Der ca. 20 cm lange röhrenförmige Schlagärmel besteht aus Holz, besitzt innen einen querliegenden Handgriff und außen viele meist aus dem vollen Holz geschnitzte pyramidenförmige Spitzen. Der Ballspieler fährt mit einer Hand in den Schlagärmel, hält ihn an dem Handgriff fest und schlägt damit, etwa beim Pallone-Spiel, wie beim Faustball auf den mit Leder überzogenen Ball.
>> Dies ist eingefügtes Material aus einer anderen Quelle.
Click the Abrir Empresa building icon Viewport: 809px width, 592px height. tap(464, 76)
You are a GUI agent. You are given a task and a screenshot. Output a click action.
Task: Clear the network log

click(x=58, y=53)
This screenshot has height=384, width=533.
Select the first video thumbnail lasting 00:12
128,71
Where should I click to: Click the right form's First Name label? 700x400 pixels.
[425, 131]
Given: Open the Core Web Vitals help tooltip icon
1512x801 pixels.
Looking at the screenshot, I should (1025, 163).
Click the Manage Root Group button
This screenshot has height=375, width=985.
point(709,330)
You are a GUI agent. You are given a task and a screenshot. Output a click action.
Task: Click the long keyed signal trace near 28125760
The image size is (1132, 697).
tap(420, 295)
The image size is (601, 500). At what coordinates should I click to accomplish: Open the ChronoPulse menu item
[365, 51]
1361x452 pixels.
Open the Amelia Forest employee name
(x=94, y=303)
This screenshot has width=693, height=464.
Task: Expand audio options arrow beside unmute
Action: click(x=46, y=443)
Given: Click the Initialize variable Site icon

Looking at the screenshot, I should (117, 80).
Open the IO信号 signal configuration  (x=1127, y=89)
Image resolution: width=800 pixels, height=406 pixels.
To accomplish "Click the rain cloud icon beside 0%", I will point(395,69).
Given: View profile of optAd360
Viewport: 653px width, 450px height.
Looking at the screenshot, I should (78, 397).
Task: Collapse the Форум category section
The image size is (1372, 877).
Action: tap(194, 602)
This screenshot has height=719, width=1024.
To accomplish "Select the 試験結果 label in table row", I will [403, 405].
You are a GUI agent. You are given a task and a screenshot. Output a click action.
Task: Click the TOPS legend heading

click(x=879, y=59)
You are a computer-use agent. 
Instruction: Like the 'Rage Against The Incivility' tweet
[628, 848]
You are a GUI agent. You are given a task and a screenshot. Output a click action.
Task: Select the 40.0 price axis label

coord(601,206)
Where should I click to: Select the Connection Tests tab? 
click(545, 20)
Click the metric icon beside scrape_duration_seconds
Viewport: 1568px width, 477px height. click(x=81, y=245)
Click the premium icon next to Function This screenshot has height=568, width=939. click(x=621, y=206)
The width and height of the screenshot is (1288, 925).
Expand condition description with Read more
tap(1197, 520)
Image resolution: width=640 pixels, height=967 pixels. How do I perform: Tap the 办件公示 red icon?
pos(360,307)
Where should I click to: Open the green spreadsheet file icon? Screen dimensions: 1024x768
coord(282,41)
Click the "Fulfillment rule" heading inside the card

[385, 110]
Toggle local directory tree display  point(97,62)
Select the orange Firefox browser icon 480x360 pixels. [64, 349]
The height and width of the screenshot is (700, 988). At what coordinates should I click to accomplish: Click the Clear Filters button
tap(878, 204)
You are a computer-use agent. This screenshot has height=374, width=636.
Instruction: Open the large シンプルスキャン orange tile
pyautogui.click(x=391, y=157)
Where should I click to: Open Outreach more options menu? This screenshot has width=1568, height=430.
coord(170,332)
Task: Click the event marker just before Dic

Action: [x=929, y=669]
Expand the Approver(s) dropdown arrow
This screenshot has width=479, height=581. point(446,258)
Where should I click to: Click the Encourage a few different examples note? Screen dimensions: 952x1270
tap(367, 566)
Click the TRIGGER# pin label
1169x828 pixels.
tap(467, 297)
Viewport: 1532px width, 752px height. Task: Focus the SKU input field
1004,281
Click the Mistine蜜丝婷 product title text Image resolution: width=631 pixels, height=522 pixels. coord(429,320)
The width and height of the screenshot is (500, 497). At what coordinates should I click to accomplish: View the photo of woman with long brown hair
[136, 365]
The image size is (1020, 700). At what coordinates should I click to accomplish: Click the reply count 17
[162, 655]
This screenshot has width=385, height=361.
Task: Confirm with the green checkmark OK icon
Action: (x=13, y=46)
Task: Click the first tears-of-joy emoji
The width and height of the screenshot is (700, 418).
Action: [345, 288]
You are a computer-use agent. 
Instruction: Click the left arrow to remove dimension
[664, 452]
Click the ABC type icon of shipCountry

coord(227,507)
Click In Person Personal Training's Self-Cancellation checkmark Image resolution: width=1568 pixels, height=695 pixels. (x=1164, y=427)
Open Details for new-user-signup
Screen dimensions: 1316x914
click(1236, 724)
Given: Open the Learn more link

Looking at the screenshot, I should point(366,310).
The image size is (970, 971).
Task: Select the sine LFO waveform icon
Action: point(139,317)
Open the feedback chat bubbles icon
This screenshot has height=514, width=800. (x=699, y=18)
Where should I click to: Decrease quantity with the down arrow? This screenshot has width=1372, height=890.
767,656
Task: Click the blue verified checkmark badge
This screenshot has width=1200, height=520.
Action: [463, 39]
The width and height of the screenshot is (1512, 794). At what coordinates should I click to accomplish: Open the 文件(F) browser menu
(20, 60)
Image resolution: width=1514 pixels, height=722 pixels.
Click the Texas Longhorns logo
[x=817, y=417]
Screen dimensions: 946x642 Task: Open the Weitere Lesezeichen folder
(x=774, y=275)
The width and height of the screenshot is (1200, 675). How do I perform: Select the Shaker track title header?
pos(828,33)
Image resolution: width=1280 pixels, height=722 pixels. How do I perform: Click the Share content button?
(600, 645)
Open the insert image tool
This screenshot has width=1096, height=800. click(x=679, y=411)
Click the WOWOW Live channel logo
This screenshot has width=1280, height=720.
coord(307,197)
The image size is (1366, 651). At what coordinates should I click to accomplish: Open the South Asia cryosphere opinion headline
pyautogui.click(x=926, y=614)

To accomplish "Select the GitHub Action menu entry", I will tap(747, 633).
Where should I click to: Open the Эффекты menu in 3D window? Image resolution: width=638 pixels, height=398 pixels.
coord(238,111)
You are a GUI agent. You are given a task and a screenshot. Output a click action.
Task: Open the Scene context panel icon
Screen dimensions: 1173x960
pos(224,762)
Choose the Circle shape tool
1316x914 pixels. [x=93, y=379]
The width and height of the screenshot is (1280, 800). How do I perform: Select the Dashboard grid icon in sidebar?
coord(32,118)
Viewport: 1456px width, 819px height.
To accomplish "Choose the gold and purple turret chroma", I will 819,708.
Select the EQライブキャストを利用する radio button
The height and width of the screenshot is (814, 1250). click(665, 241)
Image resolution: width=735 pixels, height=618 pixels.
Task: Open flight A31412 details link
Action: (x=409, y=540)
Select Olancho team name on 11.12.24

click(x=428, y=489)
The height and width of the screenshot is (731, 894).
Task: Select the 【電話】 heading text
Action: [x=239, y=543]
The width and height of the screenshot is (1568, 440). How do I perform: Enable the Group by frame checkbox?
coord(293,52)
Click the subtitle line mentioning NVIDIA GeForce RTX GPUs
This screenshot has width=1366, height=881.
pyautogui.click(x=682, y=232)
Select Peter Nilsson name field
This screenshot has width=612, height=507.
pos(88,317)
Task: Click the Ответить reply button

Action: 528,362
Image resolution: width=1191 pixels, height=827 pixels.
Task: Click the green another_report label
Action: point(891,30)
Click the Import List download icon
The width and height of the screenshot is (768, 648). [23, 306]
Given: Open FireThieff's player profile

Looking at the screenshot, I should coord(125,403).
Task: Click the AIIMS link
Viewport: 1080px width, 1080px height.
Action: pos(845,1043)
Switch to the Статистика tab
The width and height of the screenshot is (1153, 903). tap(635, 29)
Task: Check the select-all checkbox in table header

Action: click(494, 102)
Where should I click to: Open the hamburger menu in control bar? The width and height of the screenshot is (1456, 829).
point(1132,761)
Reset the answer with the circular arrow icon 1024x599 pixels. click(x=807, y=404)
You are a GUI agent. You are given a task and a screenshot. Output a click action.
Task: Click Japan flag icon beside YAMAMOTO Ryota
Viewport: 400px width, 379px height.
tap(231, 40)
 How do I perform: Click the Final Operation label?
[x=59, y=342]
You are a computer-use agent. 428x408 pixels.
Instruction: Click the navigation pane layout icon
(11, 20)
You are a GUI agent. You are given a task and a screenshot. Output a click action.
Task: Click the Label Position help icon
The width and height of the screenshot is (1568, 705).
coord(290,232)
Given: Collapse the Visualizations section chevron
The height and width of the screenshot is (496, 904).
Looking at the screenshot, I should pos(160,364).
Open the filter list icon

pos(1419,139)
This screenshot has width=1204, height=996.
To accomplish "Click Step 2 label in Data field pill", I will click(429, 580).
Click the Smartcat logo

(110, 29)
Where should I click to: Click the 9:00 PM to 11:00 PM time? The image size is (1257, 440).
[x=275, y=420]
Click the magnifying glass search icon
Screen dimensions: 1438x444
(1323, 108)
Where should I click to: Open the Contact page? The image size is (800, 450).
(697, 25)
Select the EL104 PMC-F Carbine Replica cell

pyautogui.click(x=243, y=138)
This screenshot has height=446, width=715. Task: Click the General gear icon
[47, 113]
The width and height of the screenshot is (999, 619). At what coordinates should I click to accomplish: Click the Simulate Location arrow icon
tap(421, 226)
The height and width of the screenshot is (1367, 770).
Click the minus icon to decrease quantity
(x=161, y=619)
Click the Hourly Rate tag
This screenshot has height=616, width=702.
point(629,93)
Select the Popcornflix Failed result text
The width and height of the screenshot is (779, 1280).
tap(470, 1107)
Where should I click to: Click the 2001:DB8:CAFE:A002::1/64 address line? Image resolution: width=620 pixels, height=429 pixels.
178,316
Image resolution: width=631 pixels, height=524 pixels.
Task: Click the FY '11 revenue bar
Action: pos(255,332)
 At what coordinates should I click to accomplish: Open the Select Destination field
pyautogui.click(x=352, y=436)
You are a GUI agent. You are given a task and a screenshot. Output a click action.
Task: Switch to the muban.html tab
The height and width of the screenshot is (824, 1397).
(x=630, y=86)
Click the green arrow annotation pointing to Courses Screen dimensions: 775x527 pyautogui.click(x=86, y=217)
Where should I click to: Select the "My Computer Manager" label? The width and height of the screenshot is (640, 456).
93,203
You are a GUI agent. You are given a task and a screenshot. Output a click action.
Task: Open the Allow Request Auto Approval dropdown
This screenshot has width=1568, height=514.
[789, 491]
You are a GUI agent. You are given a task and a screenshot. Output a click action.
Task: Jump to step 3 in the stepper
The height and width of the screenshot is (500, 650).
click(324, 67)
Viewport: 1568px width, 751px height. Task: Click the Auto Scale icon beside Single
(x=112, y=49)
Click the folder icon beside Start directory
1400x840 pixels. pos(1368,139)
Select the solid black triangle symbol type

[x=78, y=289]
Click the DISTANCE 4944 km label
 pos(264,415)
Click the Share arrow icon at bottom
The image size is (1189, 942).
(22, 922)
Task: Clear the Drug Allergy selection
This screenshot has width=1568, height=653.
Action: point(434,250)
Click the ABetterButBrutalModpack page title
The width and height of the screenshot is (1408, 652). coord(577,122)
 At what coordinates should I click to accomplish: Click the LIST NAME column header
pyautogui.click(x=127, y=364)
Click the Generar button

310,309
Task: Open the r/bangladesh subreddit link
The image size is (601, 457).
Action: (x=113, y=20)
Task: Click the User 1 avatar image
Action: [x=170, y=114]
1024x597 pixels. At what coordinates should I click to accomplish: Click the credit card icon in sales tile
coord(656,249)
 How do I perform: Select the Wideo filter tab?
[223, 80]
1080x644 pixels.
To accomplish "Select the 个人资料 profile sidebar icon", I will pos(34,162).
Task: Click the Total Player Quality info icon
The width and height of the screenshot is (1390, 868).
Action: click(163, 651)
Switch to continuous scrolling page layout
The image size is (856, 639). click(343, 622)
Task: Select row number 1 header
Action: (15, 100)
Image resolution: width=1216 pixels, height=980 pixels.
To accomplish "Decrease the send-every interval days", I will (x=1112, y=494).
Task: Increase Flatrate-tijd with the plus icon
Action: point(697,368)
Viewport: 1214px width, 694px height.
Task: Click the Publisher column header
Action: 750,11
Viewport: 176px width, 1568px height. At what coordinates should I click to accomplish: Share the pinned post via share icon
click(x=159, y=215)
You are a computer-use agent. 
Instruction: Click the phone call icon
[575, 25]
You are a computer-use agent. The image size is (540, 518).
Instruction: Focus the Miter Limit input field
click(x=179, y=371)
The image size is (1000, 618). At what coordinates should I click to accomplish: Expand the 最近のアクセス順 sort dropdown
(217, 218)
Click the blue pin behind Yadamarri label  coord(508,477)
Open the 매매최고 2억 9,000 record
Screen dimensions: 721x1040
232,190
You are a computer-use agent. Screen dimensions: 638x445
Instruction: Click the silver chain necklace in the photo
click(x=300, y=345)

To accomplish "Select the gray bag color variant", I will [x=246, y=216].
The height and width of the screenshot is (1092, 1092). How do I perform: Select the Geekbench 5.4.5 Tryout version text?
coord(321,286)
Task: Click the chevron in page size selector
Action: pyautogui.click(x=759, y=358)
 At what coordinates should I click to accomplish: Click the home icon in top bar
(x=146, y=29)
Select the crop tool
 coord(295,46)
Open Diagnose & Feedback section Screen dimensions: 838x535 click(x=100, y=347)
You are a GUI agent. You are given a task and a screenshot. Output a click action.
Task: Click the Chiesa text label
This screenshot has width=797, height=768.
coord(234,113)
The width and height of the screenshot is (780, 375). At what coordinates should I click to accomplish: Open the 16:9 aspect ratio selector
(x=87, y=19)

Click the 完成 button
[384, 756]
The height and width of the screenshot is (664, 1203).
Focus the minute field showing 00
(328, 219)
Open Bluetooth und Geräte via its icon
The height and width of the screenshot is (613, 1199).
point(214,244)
F. PRODINGER, Das Ballspiel der Figuren des Zwergengartens zu Salzburg, in: Salzburg Museum Carolino Augusteum, Nr. 6 68 80, Jahresschrift 1960; F. PRODINGER, Ergänzungen zur Kenntnis des Pallonespiels, in: Salzburg Mus. Carolino Augusteum, Nr. 8 101 111, Jahresschrift 1962; St. F. de BORHEGYI, The Pre-Columbian Ballgames a Pan-Mesoamerican Tradition, Milwaukee Public Museum, in: Contributions in Anthropology and History Nr. 1, Februar 1980; Alles dreht sich um den Ball, in: Salzburger Volkskunst, März 1990, S. 84/85.